Articles > January 31, 2024 Elisabeth Ortega, Ph. D

Second round of quantum computers in EuroHPC ecosystem

A few days before last Christmas, EuroHPC JU announced new efforts to expand the list of quantum computers in the European ecosystem. The call will be open until the 31st of March 2024.

In March 2022, EuroHPC JU published the first call to host quantum computers in HPC centers. As a result, almost half a year later, EuroHPC issued a press release announcing the hosted agreements signed for the installation of the new EuroHPC quantum computers. Each of the six HPC centers will host a quantum computer with a different physical implementation of qubits: superconducting qubits in a star-shaped topology (IT4),  superconducting qubits in a square-lattice topology (LRZ), photonic quantum-dot (TGCC), neutral atoms (CINECA), trapped ions (PSNC) and superconducting analog quantum computer (BSC). A description of these implementations is beyond the scope of this article, but it may be the topic of a future one.

If you are interested in the call or curious what it’s about, but you are clueless when it comes to “quantum language”, read on.

In summary, the call for expression of interest provides €20M from EuroHPC JU to procure at least two quantum computers. Those quantum computers will be co-funded with the EuroHPC JU participating states. EuroHPC JU will cover up to 50% of the total cost, considered as up to 50% of the acquisition costs, up to 50% of the costs to integrate the quantum computer with the existing supercomputer of the hosting entity, and up to 50% of the operating costs of these quantum computers. However, the quantum computer will be 100% owned by EuroHPC JU. The most relevant requirements are that the hosting entity should have experience working with quantum technologies or installing and operating integrated HPC systems, and ensure connectivity among the other hosting facilities inside the EuroHPC ecosystem.

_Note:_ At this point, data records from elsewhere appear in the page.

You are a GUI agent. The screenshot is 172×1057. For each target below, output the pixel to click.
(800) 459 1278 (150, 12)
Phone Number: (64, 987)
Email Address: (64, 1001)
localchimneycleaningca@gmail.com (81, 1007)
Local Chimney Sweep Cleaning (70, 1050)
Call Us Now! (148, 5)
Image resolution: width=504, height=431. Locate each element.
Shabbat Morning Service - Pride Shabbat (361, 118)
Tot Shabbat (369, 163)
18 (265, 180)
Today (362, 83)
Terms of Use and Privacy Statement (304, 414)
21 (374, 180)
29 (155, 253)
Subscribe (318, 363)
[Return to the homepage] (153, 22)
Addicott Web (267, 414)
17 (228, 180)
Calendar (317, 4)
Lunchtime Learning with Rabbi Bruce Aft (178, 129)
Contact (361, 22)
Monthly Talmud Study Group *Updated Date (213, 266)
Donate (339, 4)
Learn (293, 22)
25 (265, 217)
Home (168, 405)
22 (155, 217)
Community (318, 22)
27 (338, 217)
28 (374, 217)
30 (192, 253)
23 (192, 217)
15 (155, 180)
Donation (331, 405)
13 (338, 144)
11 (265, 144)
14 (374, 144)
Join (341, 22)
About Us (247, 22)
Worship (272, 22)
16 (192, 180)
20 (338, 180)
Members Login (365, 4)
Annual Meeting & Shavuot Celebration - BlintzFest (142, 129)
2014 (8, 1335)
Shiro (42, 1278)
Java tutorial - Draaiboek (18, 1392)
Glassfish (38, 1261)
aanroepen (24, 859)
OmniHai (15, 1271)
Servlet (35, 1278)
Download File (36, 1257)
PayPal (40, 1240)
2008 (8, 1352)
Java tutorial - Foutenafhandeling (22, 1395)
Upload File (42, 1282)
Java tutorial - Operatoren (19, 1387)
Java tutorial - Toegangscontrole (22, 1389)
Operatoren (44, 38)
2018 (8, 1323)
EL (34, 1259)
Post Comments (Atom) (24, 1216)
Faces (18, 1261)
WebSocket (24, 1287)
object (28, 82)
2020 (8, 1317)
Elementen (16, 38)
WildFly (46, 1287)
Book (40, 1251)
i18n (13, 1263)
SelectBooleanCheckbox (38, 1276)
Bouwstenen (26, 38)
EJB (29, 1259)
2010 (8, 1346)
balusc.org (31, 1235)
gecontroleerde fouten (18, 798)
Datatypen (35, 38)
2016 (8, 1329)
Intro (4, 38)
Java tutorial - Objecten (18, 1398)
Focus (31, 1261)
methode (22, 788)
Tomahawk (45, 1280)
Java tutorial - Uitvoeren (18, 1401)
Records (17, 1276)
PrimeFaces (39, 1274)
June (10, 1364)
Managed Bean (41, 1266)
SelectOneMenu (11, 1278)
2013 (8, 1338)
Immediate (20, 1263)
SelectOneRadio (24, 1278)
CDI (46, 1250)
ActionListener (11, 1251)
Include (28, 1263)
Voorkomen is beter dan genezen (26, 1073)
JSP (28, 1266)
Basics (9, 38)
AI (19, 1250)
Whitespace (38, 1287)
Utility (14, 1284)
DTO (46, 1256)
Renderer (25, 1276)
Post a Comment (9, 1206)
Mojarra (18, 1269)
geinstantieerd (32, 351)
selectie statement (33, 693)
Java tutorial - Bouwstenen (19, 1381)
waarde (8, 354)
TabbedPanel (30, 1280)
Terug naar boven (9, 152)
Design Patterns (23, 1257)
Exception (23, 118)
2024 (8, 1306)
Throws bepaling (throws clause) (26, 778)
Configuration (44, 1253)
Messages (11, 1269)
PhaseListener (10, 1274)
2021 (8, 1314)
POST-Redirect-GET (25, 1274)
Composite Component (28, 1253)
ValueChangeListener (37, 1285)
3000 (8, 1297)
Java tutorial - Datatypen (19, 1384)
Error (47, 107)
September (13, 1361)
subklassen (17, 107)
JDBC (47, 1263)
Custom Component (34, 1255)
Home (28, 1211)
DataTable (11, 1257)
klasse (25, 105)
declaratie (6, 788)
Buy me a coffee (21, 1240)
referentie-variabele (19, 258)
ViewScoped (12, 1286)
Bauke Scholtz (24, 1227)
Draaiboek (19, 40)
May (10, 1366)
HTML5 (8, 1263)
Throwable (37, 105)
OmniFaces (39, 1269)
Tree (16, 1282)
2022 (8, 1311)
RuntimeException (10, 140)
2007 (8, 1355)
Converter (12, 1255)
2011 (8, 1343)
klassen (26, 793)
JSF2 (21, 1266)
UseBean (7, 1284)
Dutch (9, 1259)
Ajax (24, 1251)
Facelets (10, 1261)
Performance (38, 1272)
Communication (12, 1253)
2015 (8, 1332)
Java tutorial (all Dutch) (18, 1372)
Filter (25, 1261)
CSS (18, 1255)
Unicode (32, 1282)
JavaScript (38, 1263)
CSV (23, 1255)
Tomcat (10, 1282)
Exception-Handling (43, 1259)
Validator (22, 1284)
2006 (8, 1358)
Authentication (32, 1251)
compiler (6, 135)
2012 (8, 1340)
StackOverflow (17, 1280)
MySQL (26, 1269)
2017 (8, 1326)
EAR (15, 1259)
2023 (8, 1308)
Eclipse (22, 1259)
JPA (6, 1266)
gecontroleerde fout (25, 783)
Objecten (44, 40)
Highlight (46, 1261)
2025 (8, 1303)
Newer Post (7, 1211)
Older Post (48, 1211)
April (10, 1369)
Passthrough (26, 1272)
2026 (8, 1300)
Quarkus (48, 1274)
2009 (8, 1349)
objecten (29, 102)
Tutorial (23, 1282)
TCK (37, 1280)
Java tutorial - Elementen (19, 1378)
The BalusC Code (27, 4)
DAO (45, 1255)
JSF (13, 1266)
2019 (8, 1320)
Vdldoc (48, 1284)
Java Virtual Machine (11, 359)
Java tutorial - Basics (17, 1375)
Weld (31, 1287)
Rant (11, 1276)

As you may know from the previous call (summarized at the beginning of this article), due to the nature and maturity of quantum computing hardware, a wide assortment of physical implementations of qubits exist. The call follows the same path as its older sibling: the hosting entity is in charge of choosing the quantum hardware (without singling out any one vendor) and how it will be implemented with the HPC system. However, due to the novelty and complexity behind quantum computing, choosing the best option could be a hard decision that can be simplified after contacting experts, quantum computing vendors, and/or consulting companies.

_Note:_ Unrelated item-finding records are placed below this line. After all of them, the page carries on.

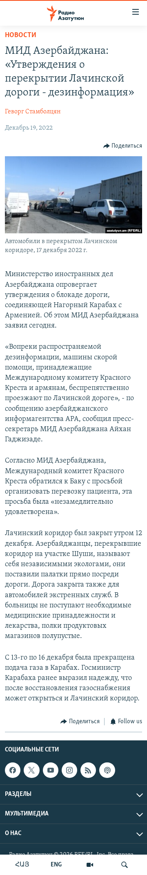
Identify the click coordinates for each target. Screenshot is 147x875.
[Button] (123, 146)
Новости (20, 35)
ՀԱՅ (22, 865)
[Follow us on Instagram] (69, 770)
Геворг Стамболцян (33, 112)
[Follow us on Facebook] (12, 770)
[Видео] (90, 865)
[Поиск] (124, 865)
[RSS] (88, 770)
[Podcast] (107, 770)
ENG (56, 865)
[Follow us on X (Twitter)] (31, 770)
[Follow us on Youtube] (50, 770)
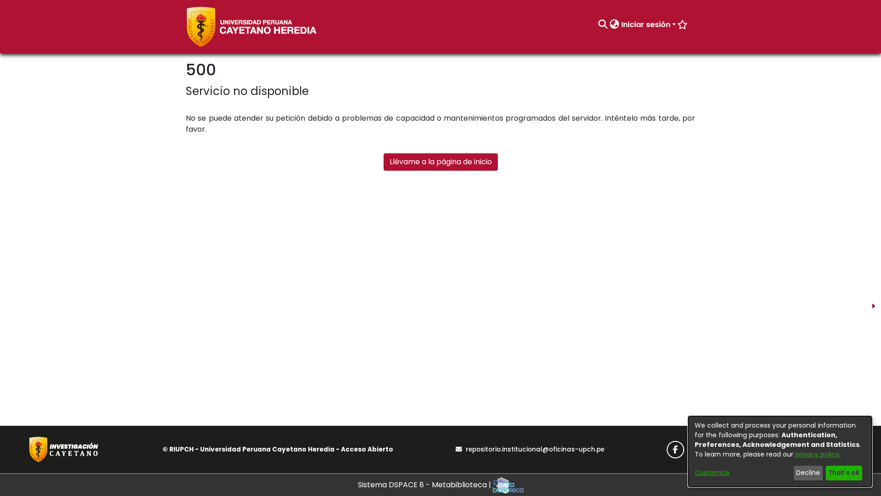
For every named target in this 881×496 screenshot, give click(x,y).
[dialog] (780, 451)
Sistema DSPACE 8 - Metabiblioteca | (425, 484)
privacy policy (817, 454)
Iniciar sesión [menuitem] (645, 24)
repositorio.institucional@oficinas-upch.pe (535, 449)
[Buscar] (603, 24)
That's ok (843, 472)
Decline (808, 472)
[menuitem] (614, 24)
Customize (712, 472)
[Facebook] (675, 449)
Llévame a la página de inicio (441, 161)
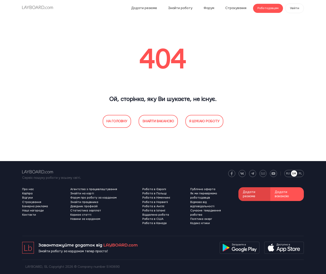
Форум (209, 8)
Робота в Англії (153, 206)
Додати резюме (144, 8)
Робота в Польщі (154, 193)
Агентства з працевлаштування (93, 189)
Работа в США (152, 219)
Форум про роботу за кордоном (93, 197)
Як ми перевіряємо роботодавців (203, 195)
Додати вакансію (282, 194)
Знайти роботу (180, 8)
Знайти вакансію (158, 121)
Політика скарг (201, 219)
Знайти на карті (82, 193)
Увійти (294, 8)
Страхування (235, 8)
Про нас (28, 189)
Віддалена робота (155, 214)
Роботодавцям (268, 8)
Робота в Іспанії (153, 210)
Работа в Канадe (154, 223)
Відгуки (27, 197)
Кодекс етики (200, 223)
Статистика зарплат (85, 210)
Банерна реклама (35, 206)
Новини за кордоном (85, 219)
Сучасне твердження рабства (205, 212)
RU (288, 173)
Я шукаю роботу (204, 121)
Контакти (29, 214)
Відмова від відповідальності (202, 204)
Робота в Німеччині (156, 197)
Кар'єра (27, 193)
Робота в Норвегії (155, 202)
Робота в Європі (154, 189)
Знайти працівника (84, 202)
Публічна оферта (202, 189)
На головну (116, 121)
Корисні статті (80, 214)
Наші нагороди (33, 210)
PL (300, 173)
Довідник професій (84, 206)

Anyhow, despite contacting external people, the minds behind the proposal should be aware of the basic technicalities, such as the specifications to be fulfilled by the installation date.

The quantum chip should have:

  • At least 10 physical qubits: Physical qubits are the physical implementation of the two-state quantum system. In other words, it is the number of “pieces” that can stay in the state defined as 0 or 1, such as the energy levels of an atom, polarization of a photon, presence or absence of electrons in a vacancy or in certain positions, electron spin, among others.
  • 2-qubit gate fidelity of 99%: the most attractive quantum operations are those that operate two qubits at the same time, so the call specifies that the error in operating 2-qubit gates must be less than 1%. One example of these operations is the CNOT gate, used to entangle two qubits.
  • Qubit read-out fidelities of at least 95%, which, as the reader can imagine, means getting a 0 or a 1 correctly 95% of the time a circuit is read.

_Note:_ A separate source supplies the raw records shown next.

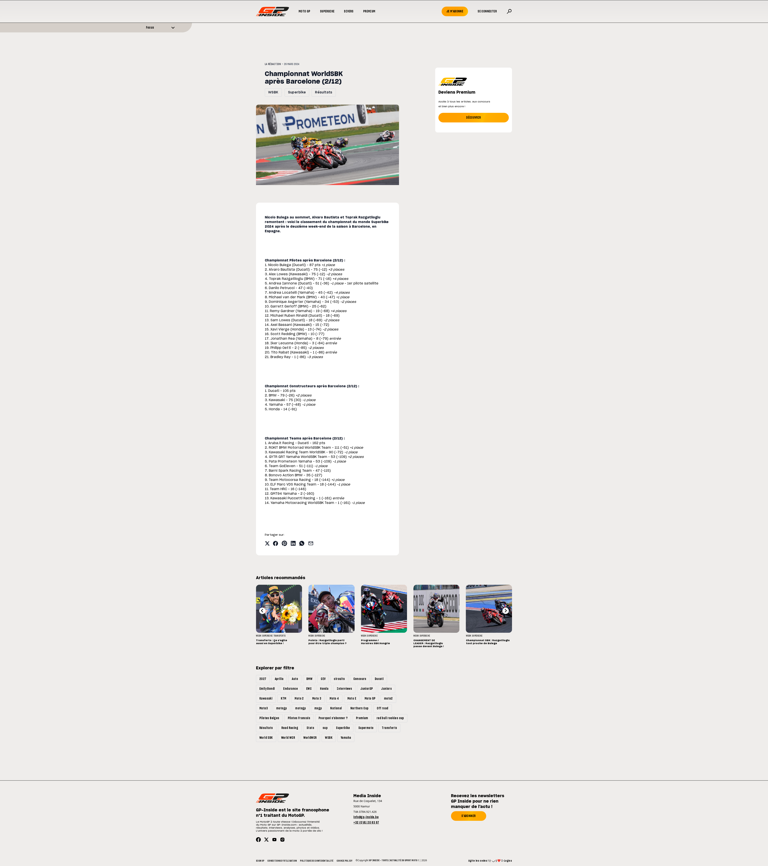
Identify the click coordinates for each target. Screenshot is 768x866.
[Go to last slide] (262, 611)
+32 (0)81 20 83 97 (366, 822)
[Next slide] (505, 611)
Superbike (327, 11)
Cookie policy (344, 861)
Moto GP (304, 11)
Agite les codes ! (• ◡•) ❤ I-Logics (490, 860)
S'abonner (468, 816)
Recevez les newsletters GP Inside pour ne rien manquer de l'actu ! (477, 801)
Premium (369, 11)
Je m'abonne (454, 11)
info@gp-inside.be (366, 817)
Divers (348, 11)
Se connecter (487, 11)
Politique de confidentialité (316, 861)
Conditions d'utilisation (282, 861)
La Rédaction (273, 64)
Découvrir (473, 117)
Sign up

Are these numbers too high or too low?

Well, it depends. Let’s start with the number of qubits. The qubit architecture can favor one kind of operation over others. One of the oldest quantum computer vendors provides a 5k qubit (500x more than the call), but the chip (a quantum annealer) can only afford optimization operations. Then, for general-purpose, also called universal quantum computers, this number dramatically decreases and depends on the physical implementation of the qubit. However, 10 qubits is an affordable number and enough to work with small circuits. The other two specifications relate to the quality of the qubits. The number of quality parameters to differentiate between a “good” or a “bad” quantum chip is not small, but the call specifies only the minimum fidelities of 2-qubit gates and qubit readout. Considering the explanation given above, those numbers can sound reasonably large compared to the classical bit rate errors of a processor, but they are quite stringent considering the current status of the technology. In summary, this call asks for hosting quantum computers which will be powerful enough to encourage further investigations into the co-location of quantum computers with HPC clusters, and the development of new algorithms thanks to the economic effort made by EuroHPC JU and the participating states.

Is such an effort worth it?

I’m pretty sure the Wright brothers got the same question from their family and friends before they built the first powered airplane. The experimental machine they made in 1903 doesn’t have much in common with commercial airplanes such as the Boeing 787 Dreamliner, but everything has to start somewhere, powered by the hands and minds of talented scientists who want to push the boundaries of technology a little further.